Ahhh to know the un-intrusive TSSA inspector/registrar. Damn you all non-nuclear crowd.

Bud,
By the letter of the regs you are dealing with system piping that is registered when you register the equipment skid. A drip leg in of itself isn't a fitting or a vessel.

Today is gone. Today was fun.
Tomorrow is another one.
Every day, from here to there,
funny things are everywhere. ~'Dr.' Theodor Geisel
 
Thank you eliebl, TBP, moltenmetal and GrimesFrank. This system is a small piece of pneumatic assembly equipment going in to an automotive assembly plant in Brampton, Ontario, Canada. The main air drop to our system will be ½” pipe (the plant may use ¾” pipe). The main air drop will drop down into a ¾” npt ball valve and down into a ¾” npt tee. The tee will continue down to the Drip leg and the other tap of the tee will continue on to the rest of our system (Main filtration, lockout valve and valving, ¼” flexible tubing). The drip leg will have a ½” to 1-1/2” npt bell reducer on both top and bottom, with a 20” length of 1-1/2” pipe between them. The bottom port of the Drip leg (1/2” npt) will have a ½” npt ball valve on it to drain the drip leg.
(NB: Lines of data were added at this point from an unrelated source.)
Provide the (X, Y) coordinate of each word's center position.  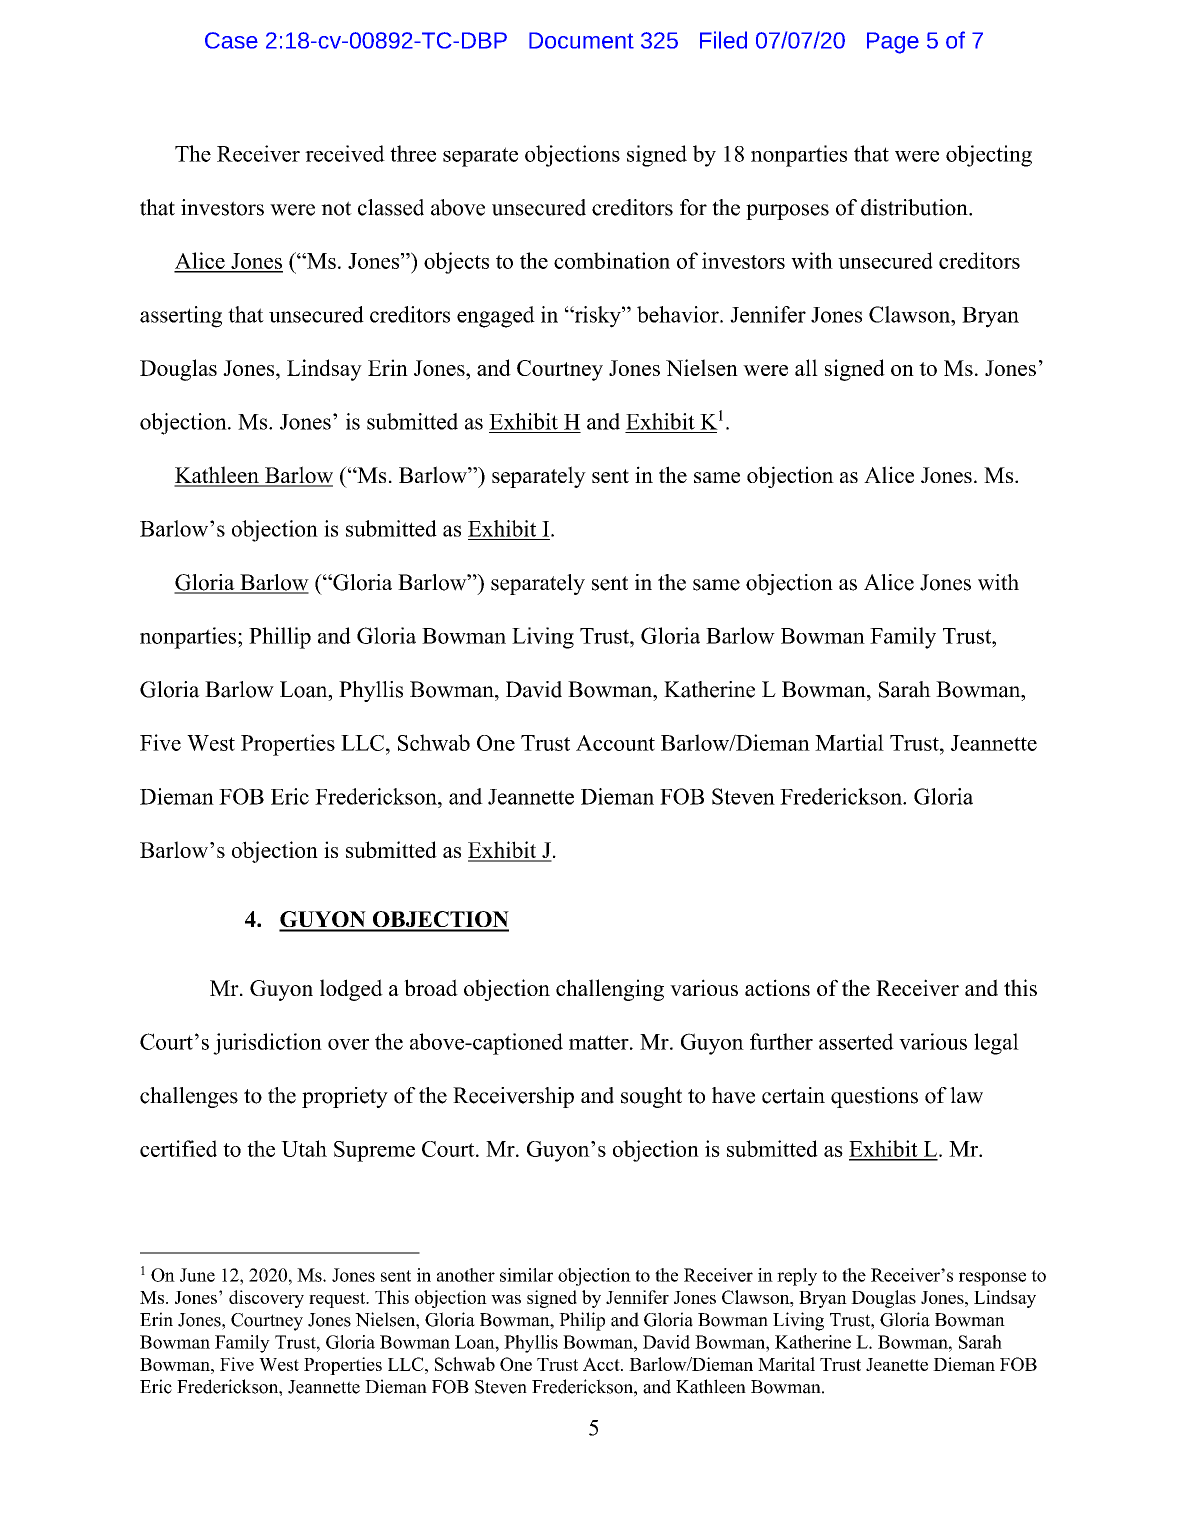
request (338, 1300)
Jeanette (897, 1364)
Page (893, 43)
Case (231, 40)
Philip (582, 1321)
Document (581, 40)
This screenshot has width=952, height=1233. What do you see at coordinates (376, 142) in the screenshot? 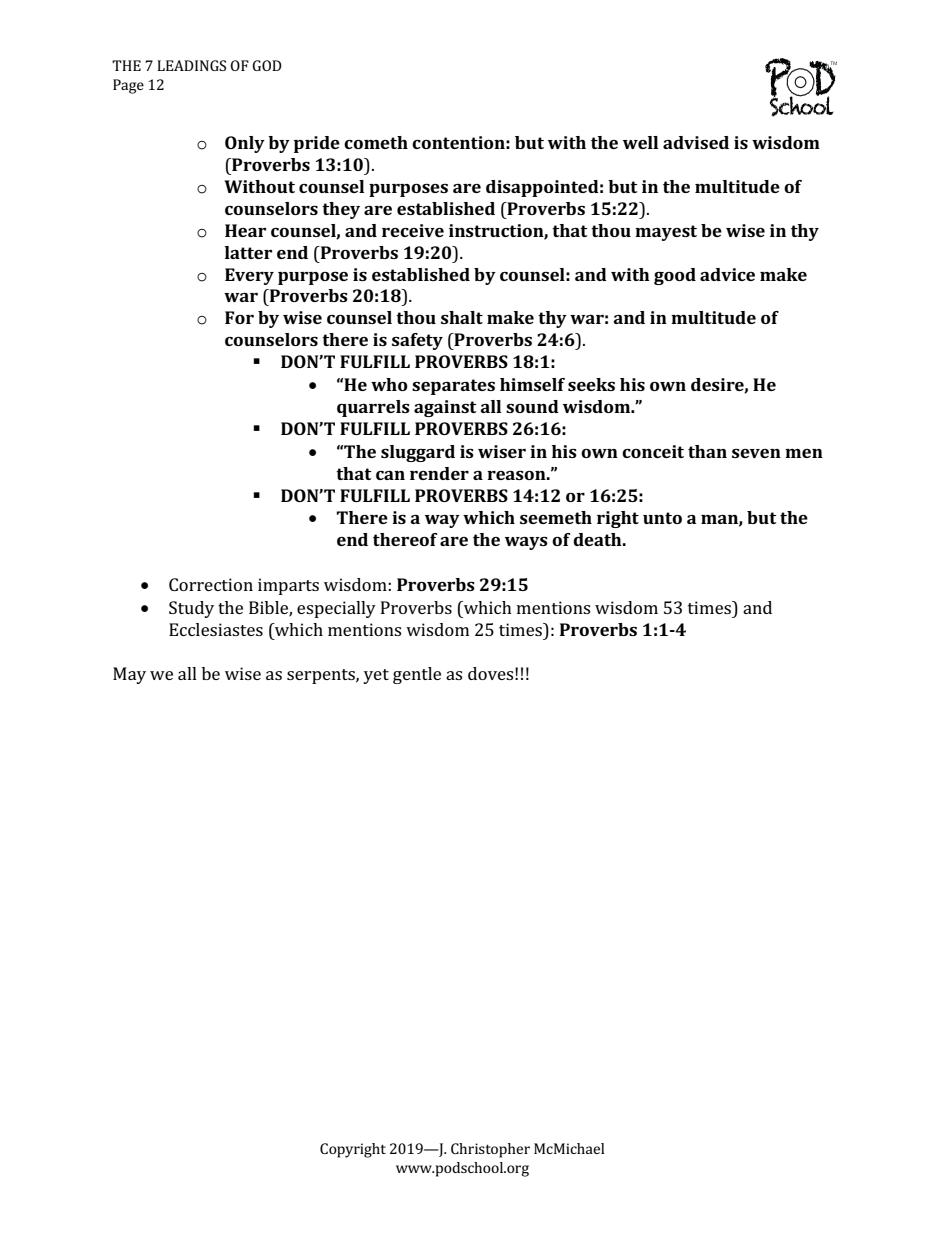
I see `cometh` at bounding box center [376, 142].
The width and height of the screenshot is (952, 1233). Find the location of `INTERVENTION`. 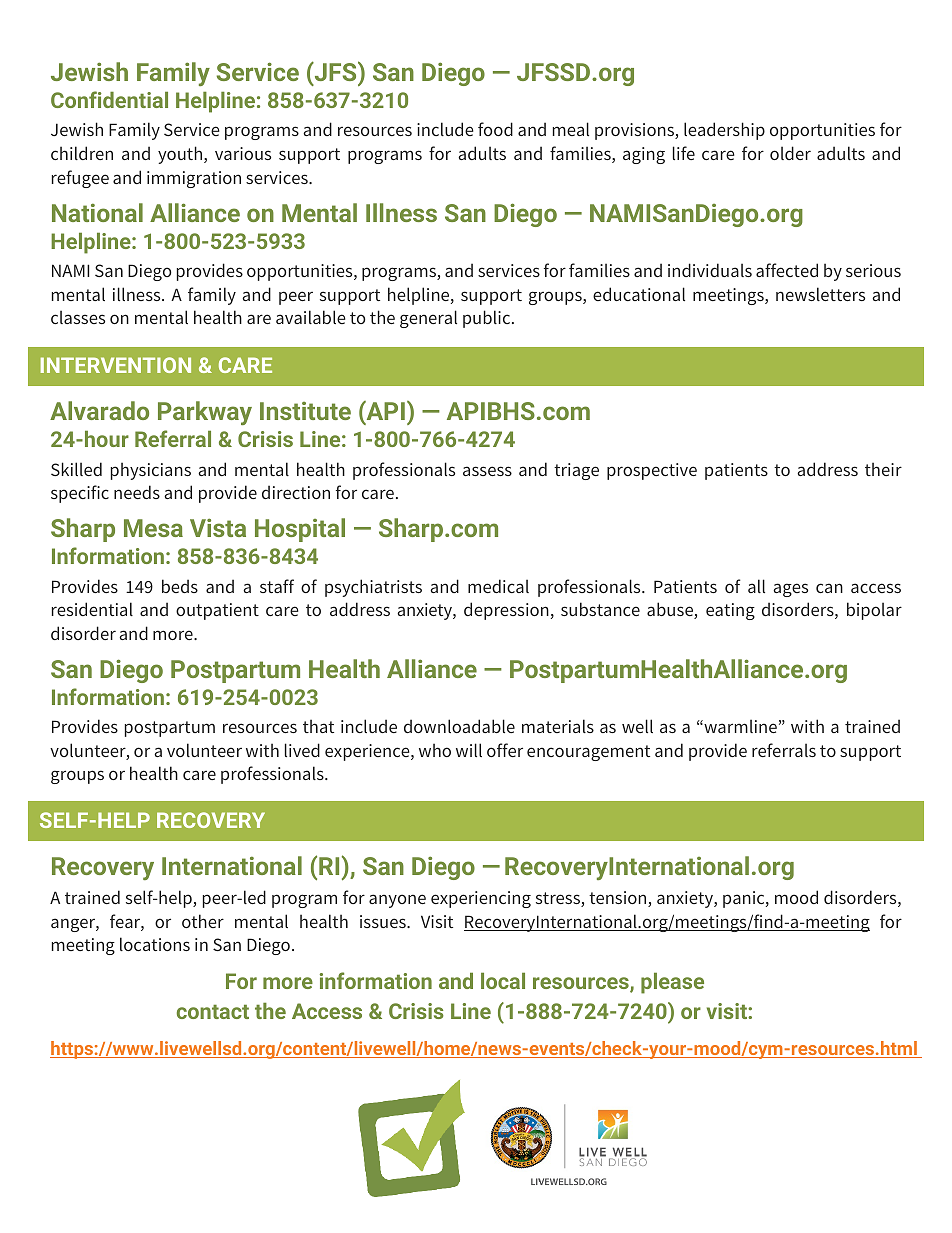

INTERVENTION is located at coordinates (116, 365).
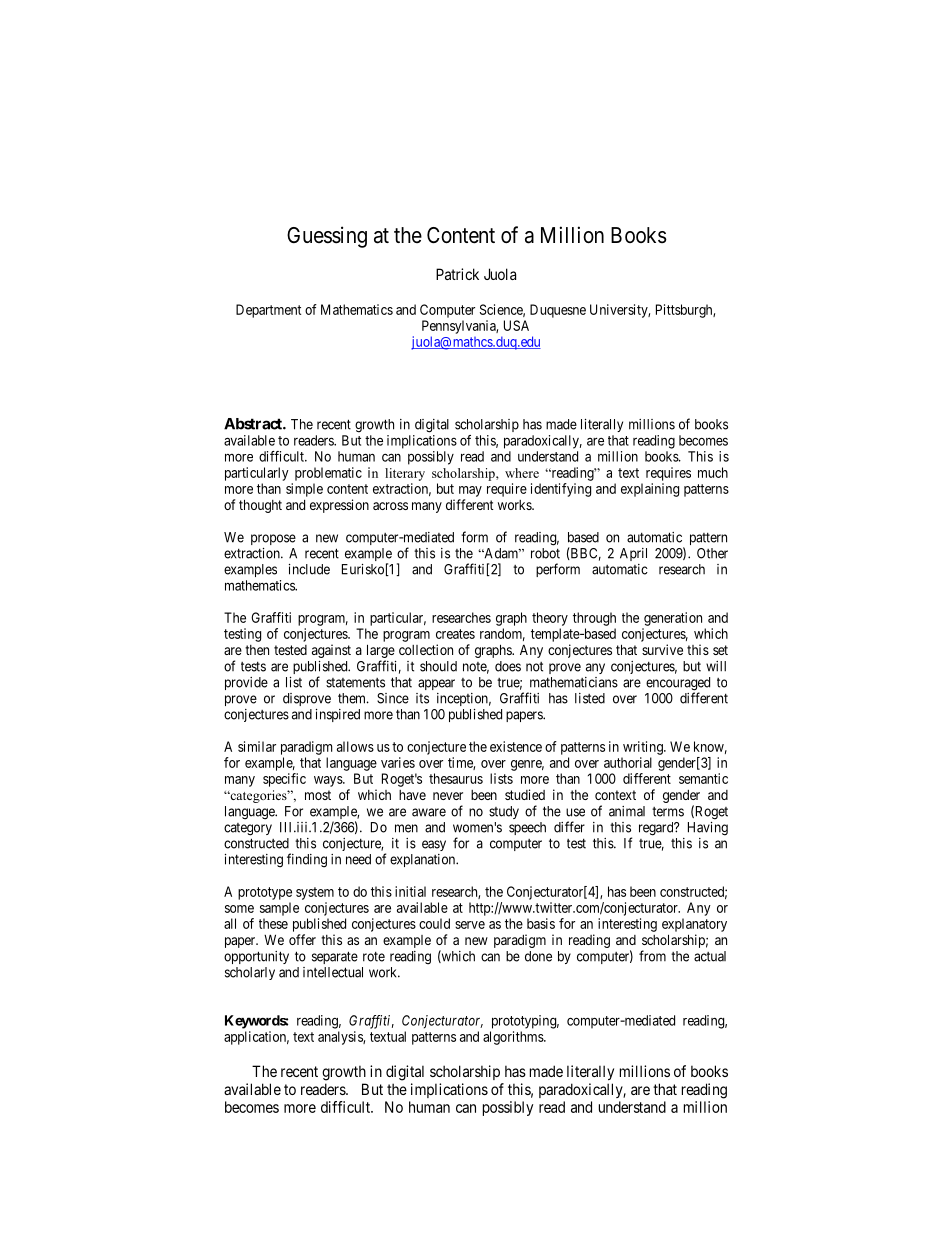 Image resolution: width=952 pixels, height=1233 pixels. Describe the element at coordinates (284, 780) in the page. I see `specific` at that location.
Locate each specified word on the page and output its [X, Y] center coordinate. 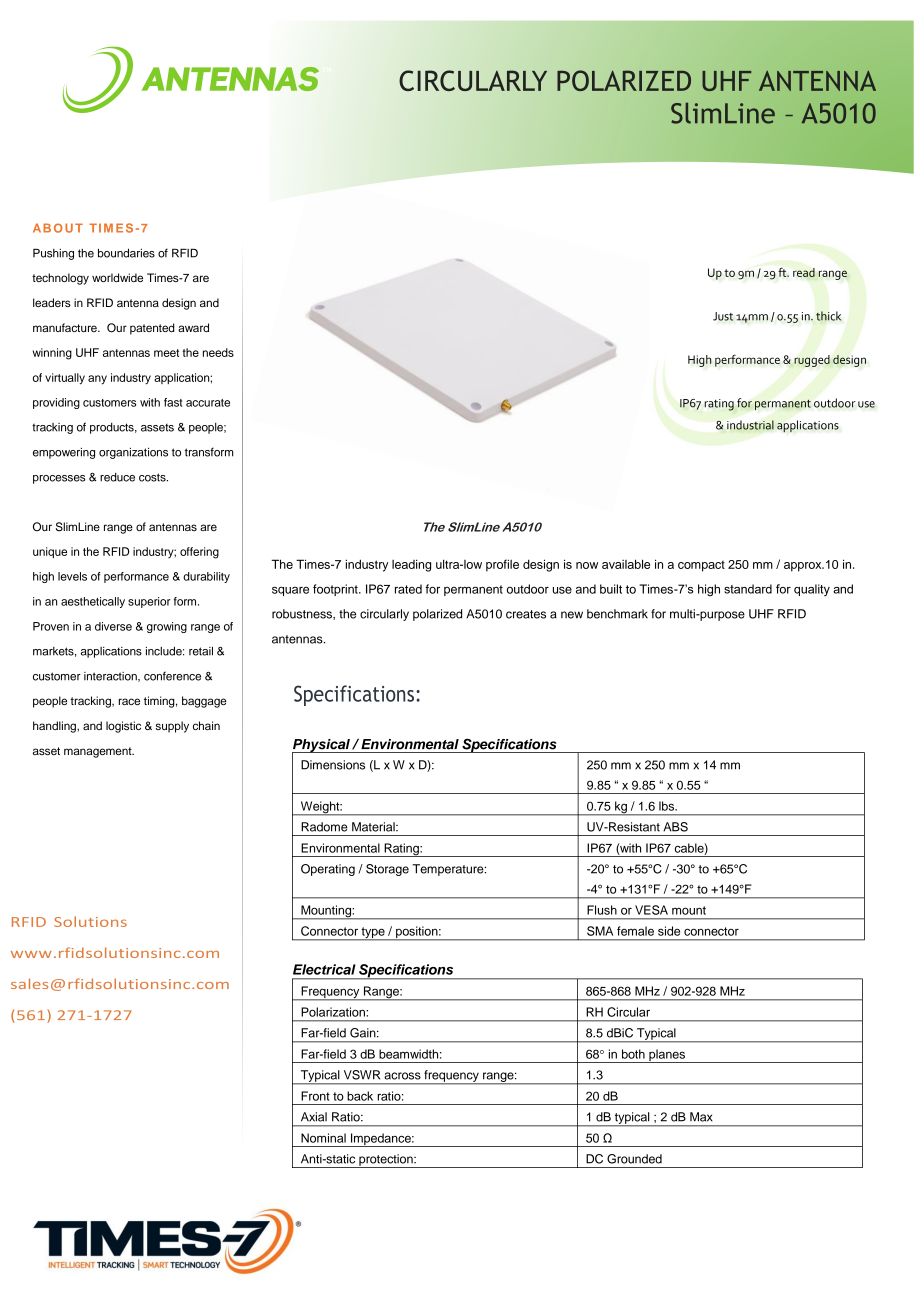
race [129, 701]
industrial [750, 425]
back [360, 1096]
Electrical [324, 969]
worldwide [117, 277]
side [669, 931]
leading [411, 565]
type [373, 934]
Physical [322, 747]
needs [218, 352]
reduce [117, 477]
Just [723, 316]
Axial [314, 1117]
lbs [668, 806]
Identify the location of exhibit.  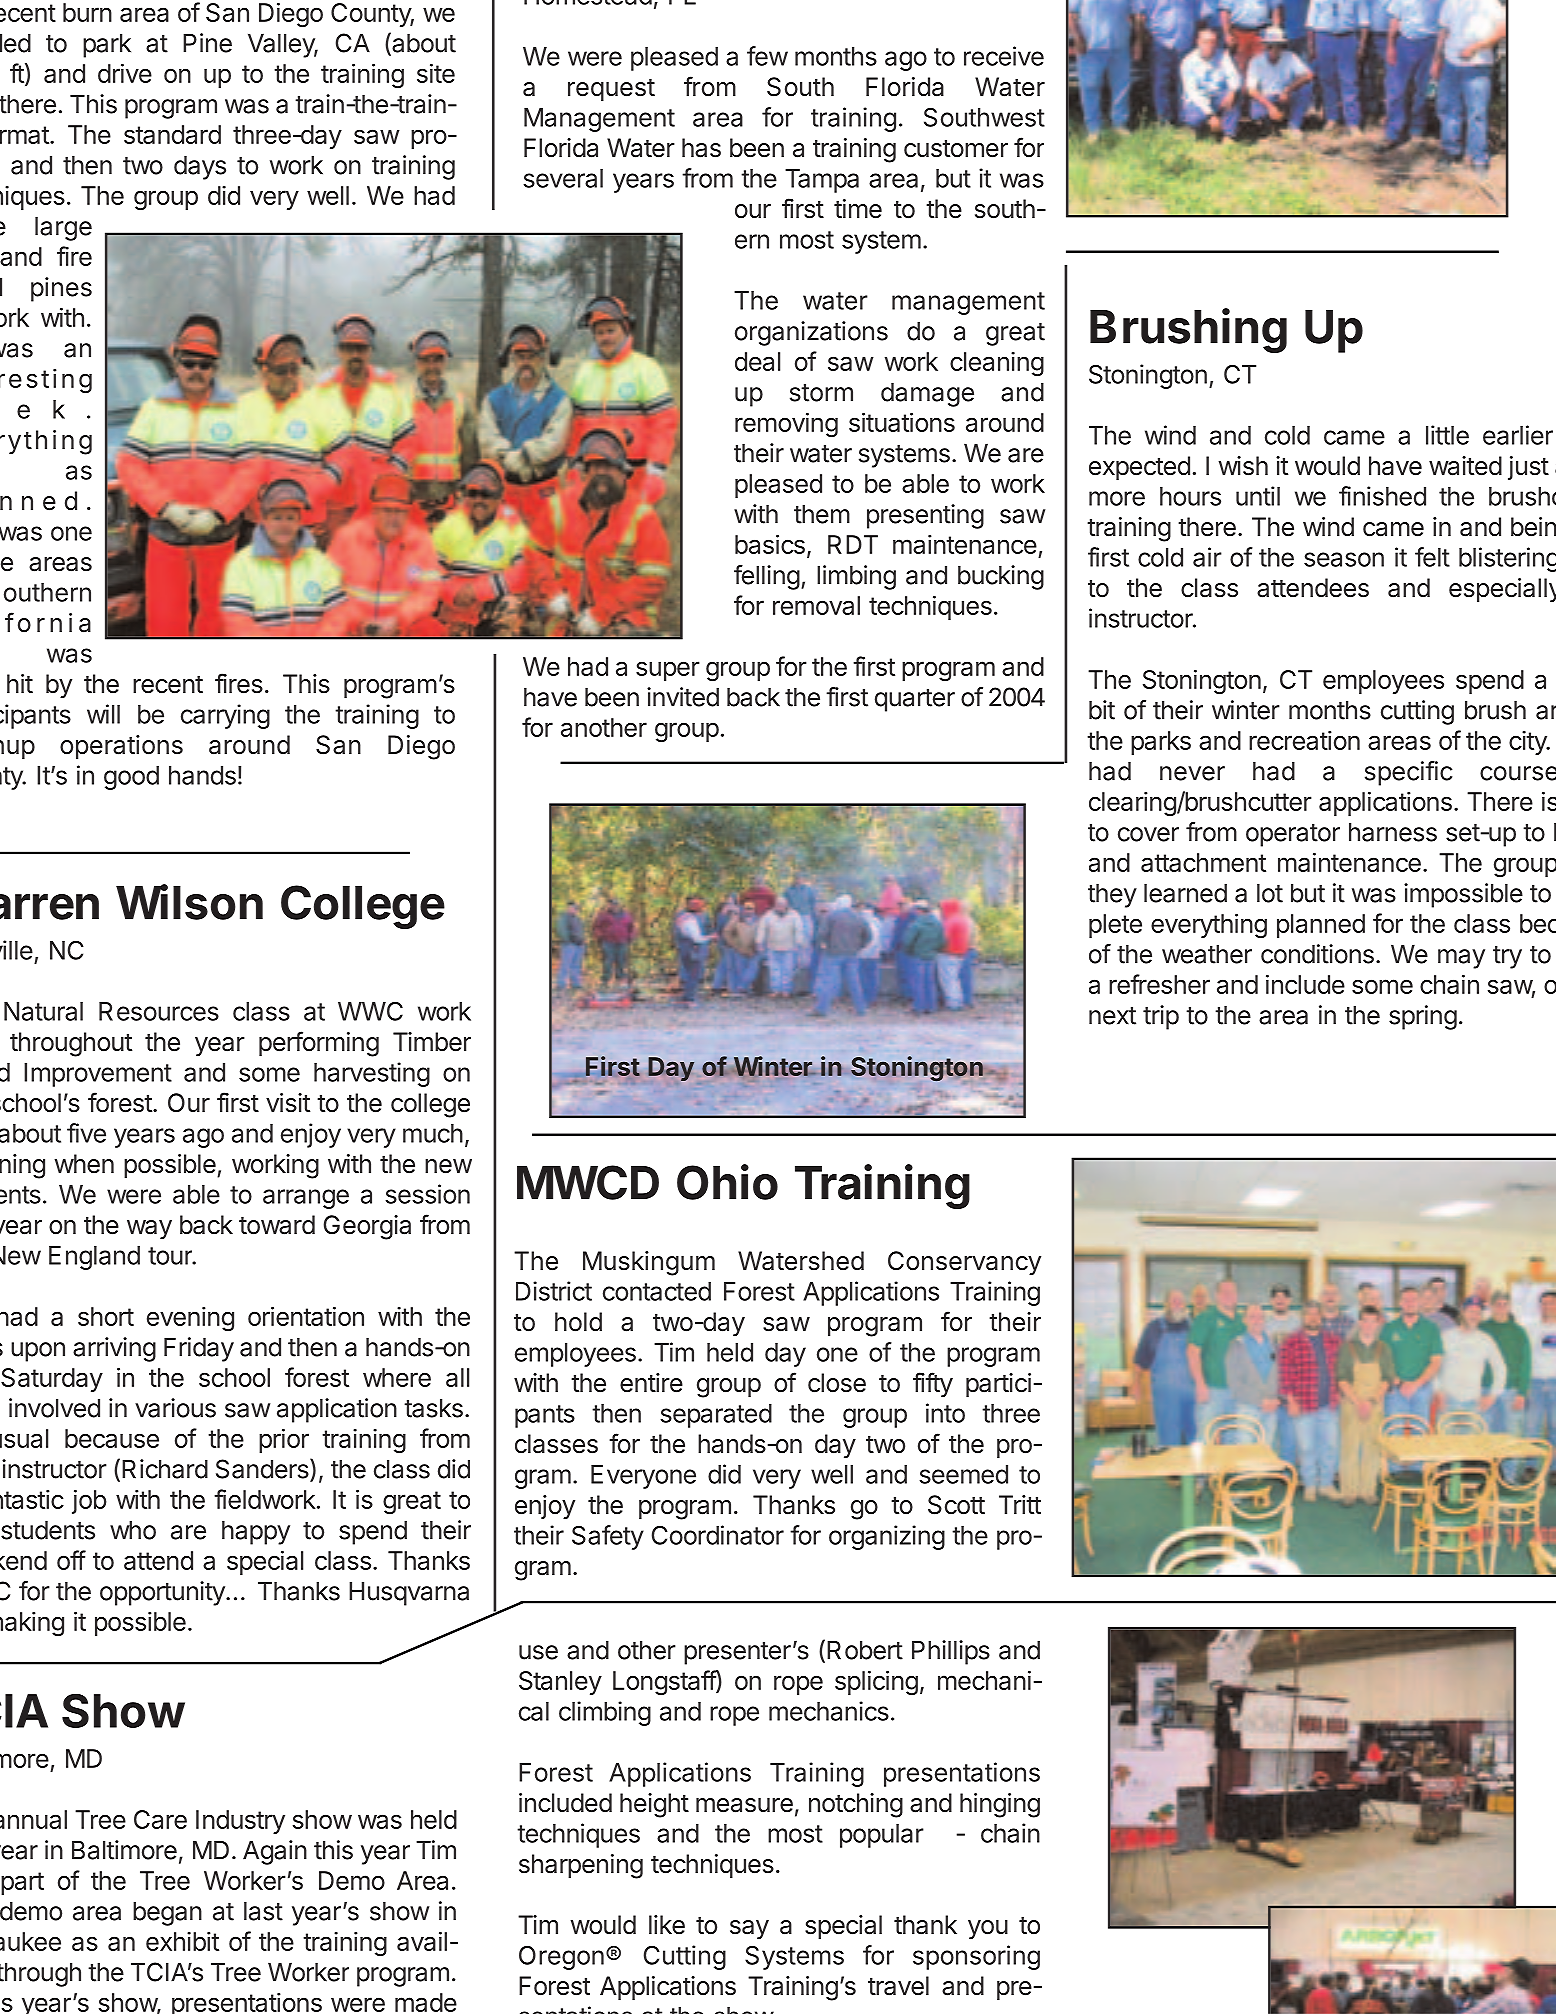
(182, 1941).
We have created an exemption letter for the plant that states we incorporate compressed air piping ¾” nominal pipe size and less. And that we are exempt from TSSA Ontario Regulation 220/01 made under the Technical Standards and Safety Act, 2000, in section 2.2.K.

So, we do not even reregister the skid.

The plant still says that we will need TSSA certification/verification of the Drip Leg because it has piping over ¾”.

Thanks again,

moltenmetal, every time I see you handle all I can think of is Quasimodo dancing around saying molten metal, molten metal.

Oh, do you recognize Quasimodo. No, but his face sure rings a bell.
 
By the letter of the law, you need to register the design and have the finished article inspected (witnessed pressure test). Fittings used require CRN numbers. If the owner insists, then you have no choice but to comply with the Act.

Everything on your air system below 3/4" NPS involving no welding is exempt and requires nothing relative to TSSA- no inspection or testing. That goes for the actuator cylinders which of course are greatly larger than 3/4" NPS and may even involve pressure-retaining welds etc...If you have any air accumulators on there, they too will fall under the TSSA Act and require inspection etc.

My posture is bad, but not quite to the point of being called Quasimodo! And the molten metal is a hobby. I figured if people have been doing it for 3,000 years, then I could do it too.


 
The owner is ultimately on the hook for obtaining code-compliant equipment. They are right to ask, especially if they know an inspector is tramping around their plant on occasion.

That said, clients will sometimes ask for stuff to be cert that doesn't need it.

THAT said, unfortunately I can't lend any more clarity to your particular problem. Haven't had to tangle with air systems and fittings much, we deal more with the whole "what exactly IS more dangerous than water, anyway?" question.